● Exercise aim: Copy word for word every line from the one holding "Describe the element" through the last line of the rows below, both ends included. Leave the pictures out.

● Data records:
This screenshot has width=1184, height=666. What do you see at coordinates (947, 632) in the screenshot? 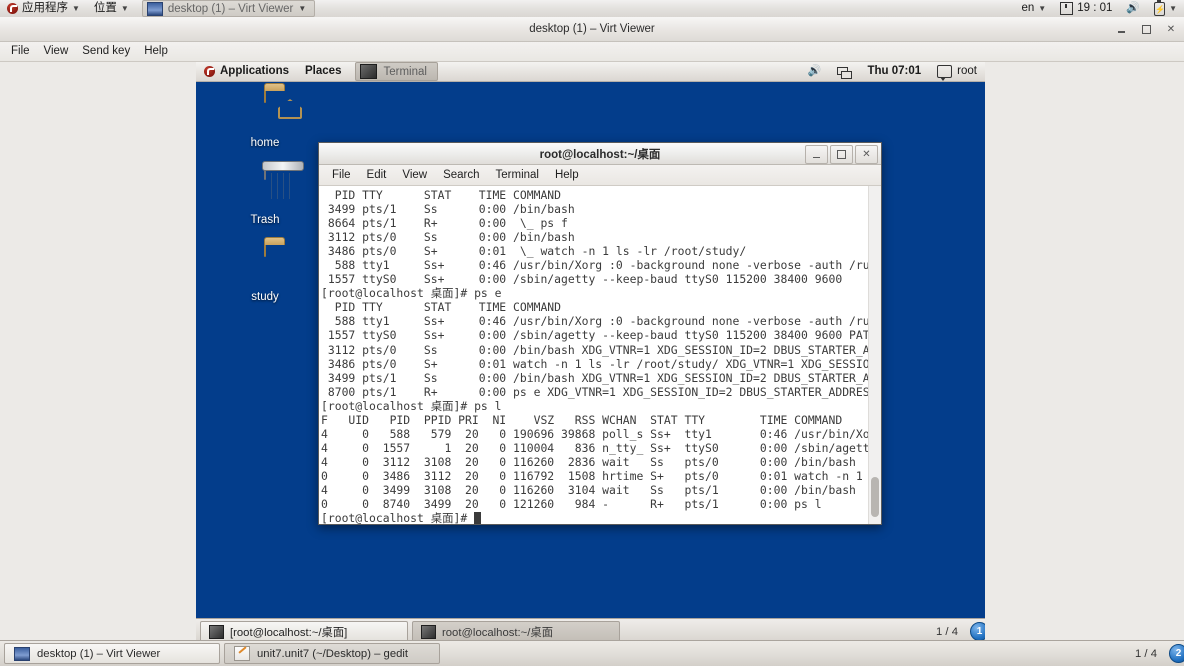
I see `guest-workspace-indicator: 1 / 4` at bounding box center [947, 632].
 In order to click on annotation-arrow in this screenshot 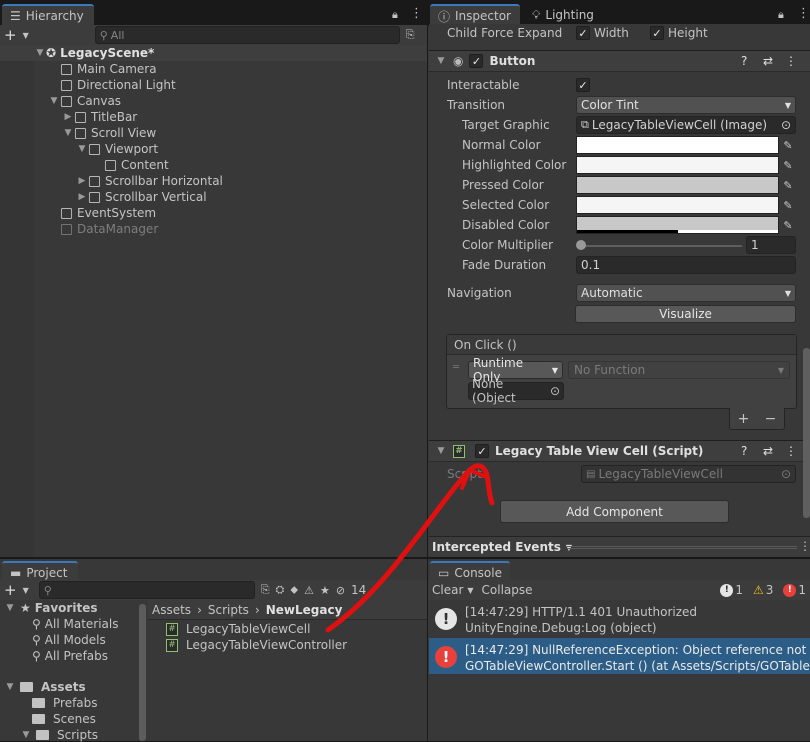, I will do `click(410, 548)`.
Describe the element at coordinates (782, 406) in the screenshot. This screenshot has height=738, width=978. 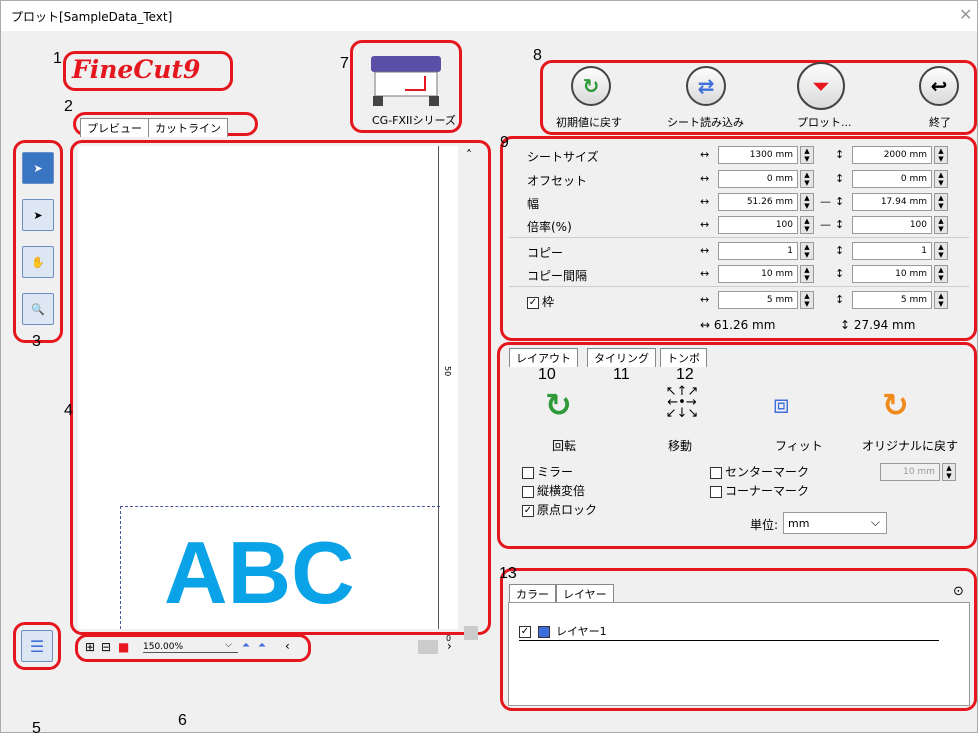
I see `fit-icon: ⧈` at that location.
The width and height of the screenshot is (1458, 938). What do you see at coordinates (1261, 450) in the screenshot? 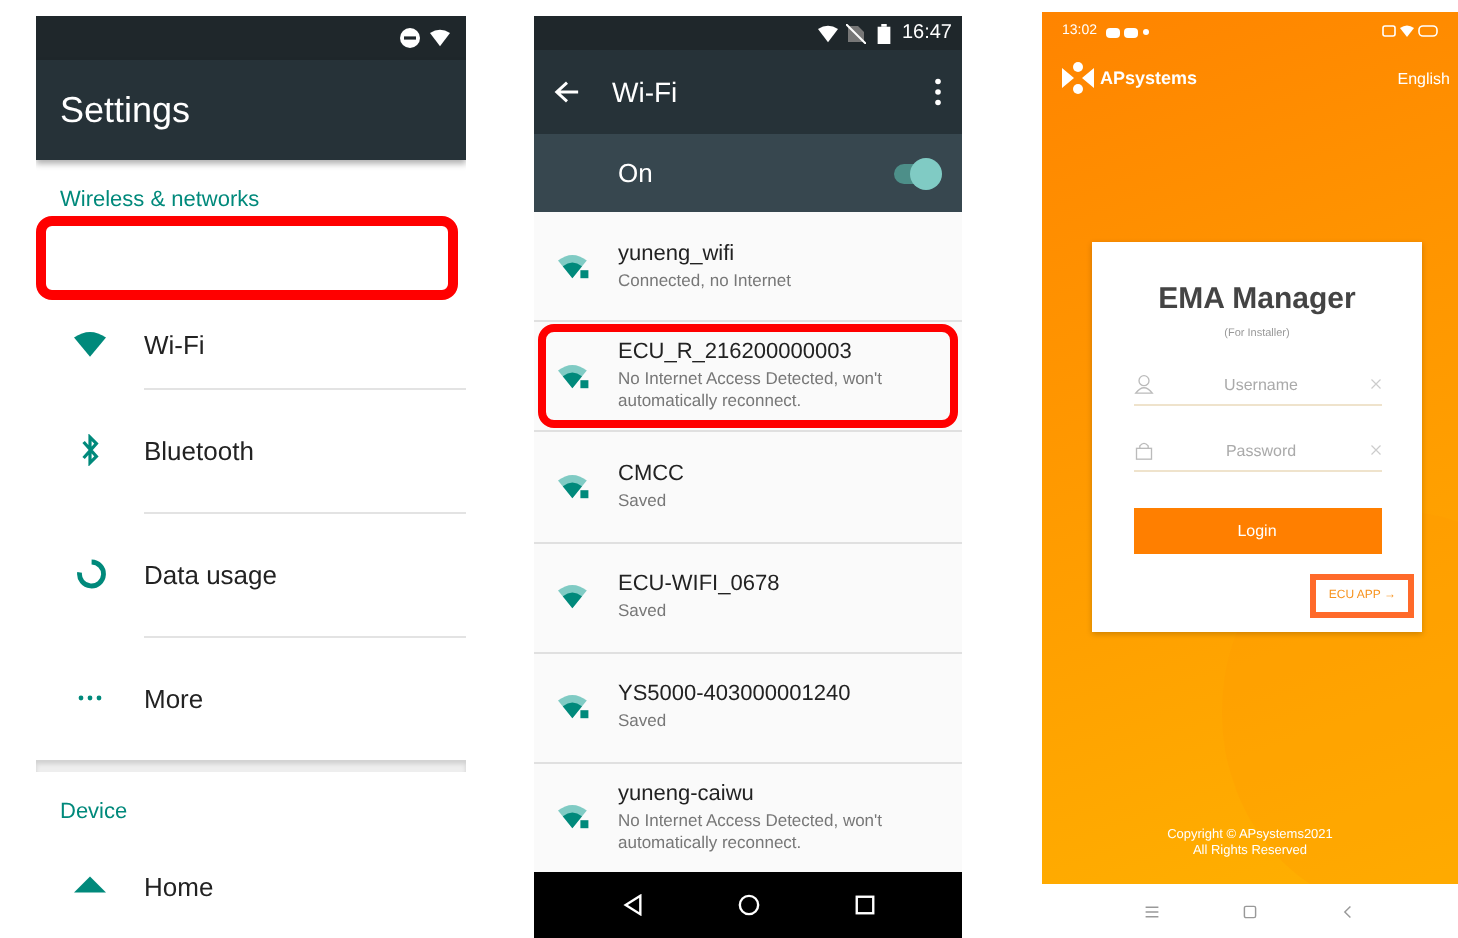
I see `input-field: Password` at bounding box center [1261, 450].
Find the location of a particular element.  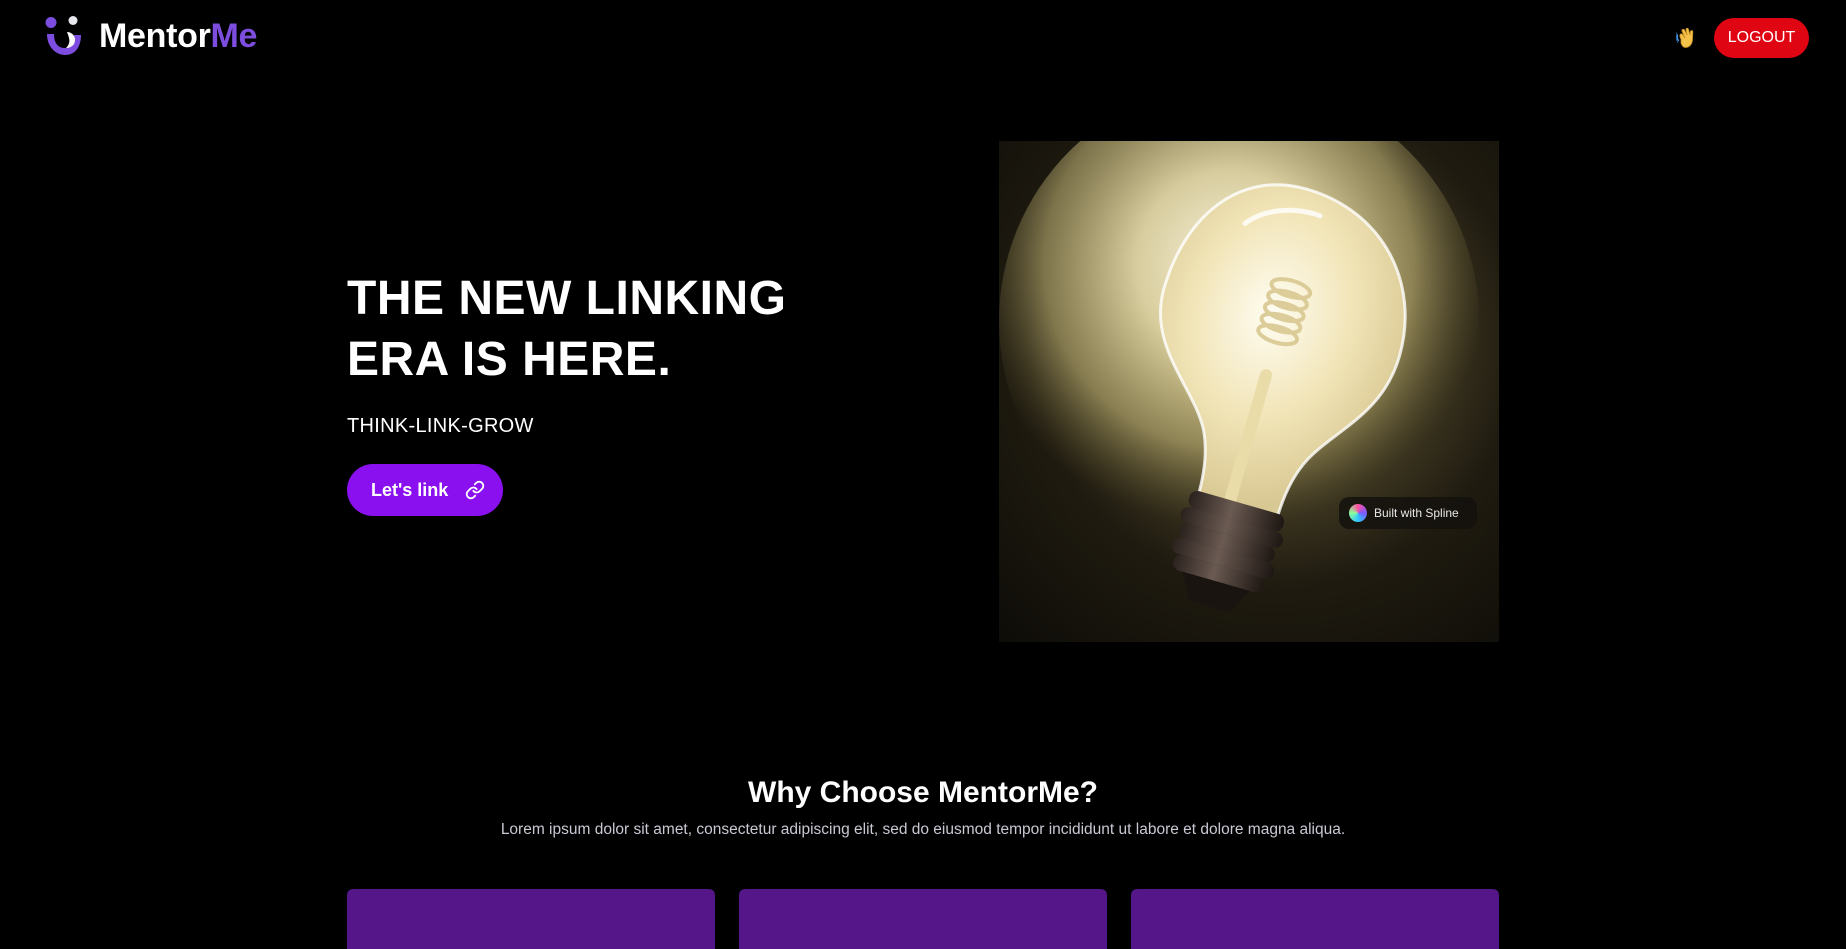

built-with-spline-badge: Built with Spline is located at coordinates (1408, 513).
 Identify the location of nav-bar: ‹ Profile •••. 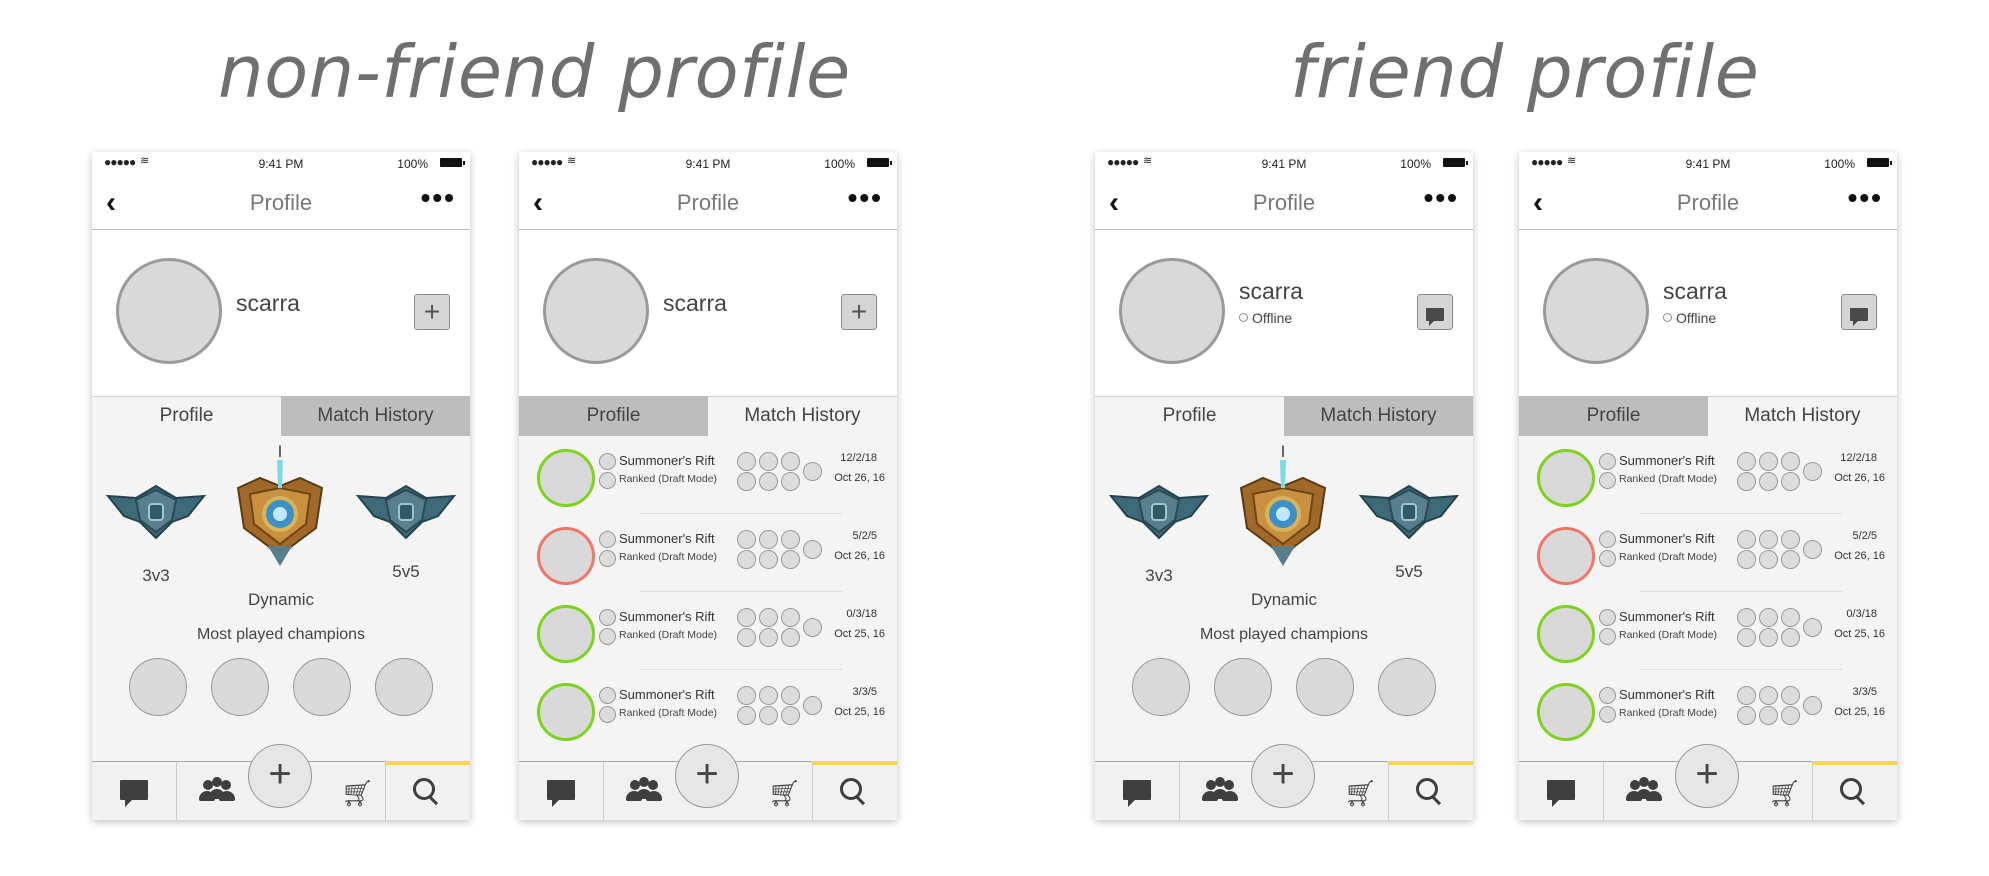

● Answer:
Describe the element at coordinates (782, 406) in the screenshot. This screenshot has height=738, width=978. 
I see `fit-icon: ⧈` at that location.
The width and height of the screenshot is (1458, 938). What do you see at coordinates (1261, 450) in the screenshot? 
I see `input-field: Password` at bounding box center [1261, 450].
Find the location of a particular element.  

built-with-spline-badge: Built with Spline is located at coordinates (1408, 513).
 Identify the location of nav-bar: ‹ Profile •••. 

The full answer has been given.